Thursday, September 01, 2005
Where is the love?
If you have at all been watching the news of the devestation in New Orleans and the Gulf Coast, you're probably, like me, in a state of shock. The destruction and chaos are unreal. It's like something from an apocalypse movie. When, since the great Chicago Fire of over 100 years ago have we seen a major American city simply wiped out?

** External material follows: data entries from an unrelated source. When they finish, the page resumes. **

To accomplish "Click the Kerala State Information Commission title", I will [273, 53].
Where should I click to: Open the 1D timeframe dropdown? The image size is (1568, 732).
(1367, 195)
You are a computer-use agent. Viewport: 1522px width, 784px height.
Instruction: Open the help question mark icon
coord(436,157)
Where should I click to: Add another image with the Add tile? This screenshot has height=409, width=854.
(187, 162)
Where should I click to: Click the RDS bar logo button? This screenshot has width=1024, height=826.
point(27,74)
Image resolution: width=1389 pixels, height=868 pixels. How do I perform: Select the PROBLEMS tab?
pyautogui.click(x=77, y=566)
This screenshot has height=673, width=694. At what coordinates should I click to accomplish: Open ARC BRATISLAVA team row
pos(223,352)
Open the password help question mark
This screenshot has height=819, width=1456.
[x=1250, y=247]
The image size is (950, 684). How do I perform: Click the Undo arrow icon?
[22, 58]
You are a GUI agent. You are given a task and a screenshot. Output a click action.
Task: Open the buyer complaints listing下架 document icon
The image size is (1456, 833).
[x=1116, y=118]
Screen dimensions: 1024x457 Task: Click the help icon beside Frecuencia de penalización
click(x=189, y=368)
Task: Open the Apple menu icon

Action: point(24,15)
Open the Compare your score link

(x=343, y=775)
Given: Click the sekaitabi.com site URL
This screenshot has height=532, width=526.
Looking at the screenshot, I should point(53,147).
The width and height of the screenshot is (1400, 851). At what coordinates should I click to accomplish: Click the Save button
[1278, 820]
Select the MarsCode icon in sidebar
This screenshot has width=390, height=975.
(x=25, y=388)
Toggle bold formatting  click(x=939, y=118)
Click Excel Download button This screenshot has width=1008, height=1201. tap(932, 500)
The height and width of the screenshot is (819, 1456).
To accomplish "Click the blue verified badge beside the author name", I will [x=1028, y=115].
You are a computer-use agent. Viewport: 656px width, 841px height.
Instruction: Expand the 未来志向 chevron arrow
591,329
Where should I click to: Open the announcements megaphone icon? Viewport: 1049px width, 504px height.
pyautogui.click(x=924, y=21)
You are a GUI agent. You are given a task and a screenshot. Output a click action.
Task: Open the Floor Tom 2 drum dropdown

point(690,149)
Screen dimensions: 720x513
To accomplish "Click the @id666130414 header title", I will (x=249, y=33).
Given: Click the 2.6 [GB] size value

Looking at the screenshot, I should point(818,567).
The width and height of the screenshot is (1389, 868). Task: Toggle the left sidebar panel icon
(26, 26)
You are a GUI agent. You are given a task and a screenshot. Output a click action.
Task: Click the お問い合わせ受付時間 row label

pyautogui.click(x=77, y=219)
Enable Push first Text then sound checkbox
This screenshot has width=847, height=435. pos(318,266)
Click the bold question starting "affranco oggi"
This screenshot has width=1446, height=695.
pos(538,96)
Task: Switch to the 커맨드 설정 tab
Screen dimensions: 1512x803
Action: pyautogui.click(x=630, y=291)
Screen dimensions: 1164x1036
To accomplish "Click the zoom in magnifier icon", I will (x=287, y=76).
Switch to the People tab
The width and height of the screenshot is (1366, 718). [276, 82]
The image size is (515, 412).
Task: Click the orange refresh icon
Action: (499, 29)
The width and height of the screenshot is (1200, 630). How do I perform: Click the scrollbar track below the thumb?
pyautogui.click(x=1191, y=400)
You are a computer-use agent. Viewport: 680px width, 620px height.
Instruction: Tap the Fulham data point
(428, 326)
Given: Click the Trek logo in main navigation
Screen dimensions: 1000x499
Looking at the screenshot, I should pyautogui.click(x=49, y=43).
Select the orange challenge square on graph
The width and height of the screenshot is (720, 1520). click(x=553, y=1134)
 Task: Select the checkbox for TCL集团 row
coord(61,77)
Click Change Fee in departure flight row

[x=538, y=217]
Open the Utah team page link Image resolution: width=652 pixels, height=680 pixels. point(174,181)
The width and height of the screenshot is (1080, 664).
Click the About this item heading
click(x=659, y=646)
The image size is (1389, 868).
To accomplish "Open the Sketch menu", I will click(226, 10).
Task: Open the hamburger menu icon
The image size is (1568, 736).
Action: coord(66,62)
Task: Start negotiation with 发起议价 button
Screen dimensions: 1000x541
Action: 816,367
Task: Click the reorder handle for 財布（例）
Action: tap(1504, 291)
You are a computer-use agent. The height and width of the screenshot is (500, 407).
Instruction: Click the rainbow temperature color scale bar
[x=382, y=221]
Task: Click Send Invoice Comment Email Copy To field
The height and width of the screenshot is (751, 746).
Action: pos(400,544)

And it's hard to know what to say or think or feel about this whole thing. The mass of human tragedy seems overwhelming, and the looting, violence, and inadequecy of response by our government drives one only to frustration and outrage. It is shameful that (some) people in New Orleans are responding with violence and theft rather than by coming alongside and helping their neighbors, and it is even more shameful that our government agencies are responding so slowly and so inadequately. There are so many questions: Why did we wait till after the hurricane to declare an official evacuation? Why has it taken over three days to get a substantial force of peacekeepers and rescue workers to the area? Why aren't we airdropping food and water and medicine to the thousands of people waiting at places like the New Orleans Convention Center, the Superdome, and along the highways? (Didn't we have supplies going to Southeast Asia within hours after the Tsunami last December?) Has having our troops and resources tied up in Iraq affected our ability to respond to those in need here in our own country? (I just heard that a few years ago the Bush Administration cut funding to the project that was supposed to repair and strengthen the New Orleans levees, because they needed the money and the engineers involved to rebuild Iraq.) What madness is driving people in New Orleans to shoot at medical choppers and attack police officers trying to help? And is it possible that racial and socio-economic issues are affecting the way we (i.e. our government and we as the American people) are responding to this crisis? (Would we be responding differently right now - faster, with more urgency, with more nationwide public involvement - if the majority of people stranded in New Orleans were white and middle class? I don't want to think so, but you have to wonder what role race and class are playing in all this... especially when you see things like this.)

And then there are the theological questions... Why did God allow (or cause?) this to happen? Is it possible that this is a form of divine judgment? (Some people though 9/11 was a judgment from God, and a hurricane is a much more obvious "act of God" than a terrorist attack.) Illinois Governor Blagojovich said on the news that this was a reminder from God that we human beings, despite our technology and our ingenuity, are still very small; that there are forces still much more powerful than us. Is he right? Is it possible that this hurricane was sent to humble us as Americans? To shake us out of our complacency and show us that we are not as safe and secure and in control as we like to imagine we are? Could it possibly force us to finally shift our attention and effort and resources away from destroying other people's countries and towards rebuilding our own? Could that be part of God's intention in allowing this to happen to us? Don't get me wrong, I'm not making any definite judgments or statements here. I'm just asking the questions that I'm sure have been raised in many minds in the aftermath of Katrina.

But regardless of what the "reason" for this disaster is, our required response is clear. We must reach out to love and help our neighbor. I see so many people desperate for food and water and to get out of New Orleans and reestablish some kind of life and I wonder what we can do to help. I was so gratified to see that some of the first people on the scene to help (even just hours after the storm passed) were the Southern Baptists. Way to go Church! I wonder what it would be like if churches all across the nation committed to help in similar ways. Right now the biggest problem is just getting people out of New Orleans and to places where they can recover and be helped. What if churches were to simply rent buses, send them to New Orleans, and ship people back to sleep in their facilities, in their church buildings? Why don't we do that? What's stopping us? Let's just go for it. Let's be Jesus to those people.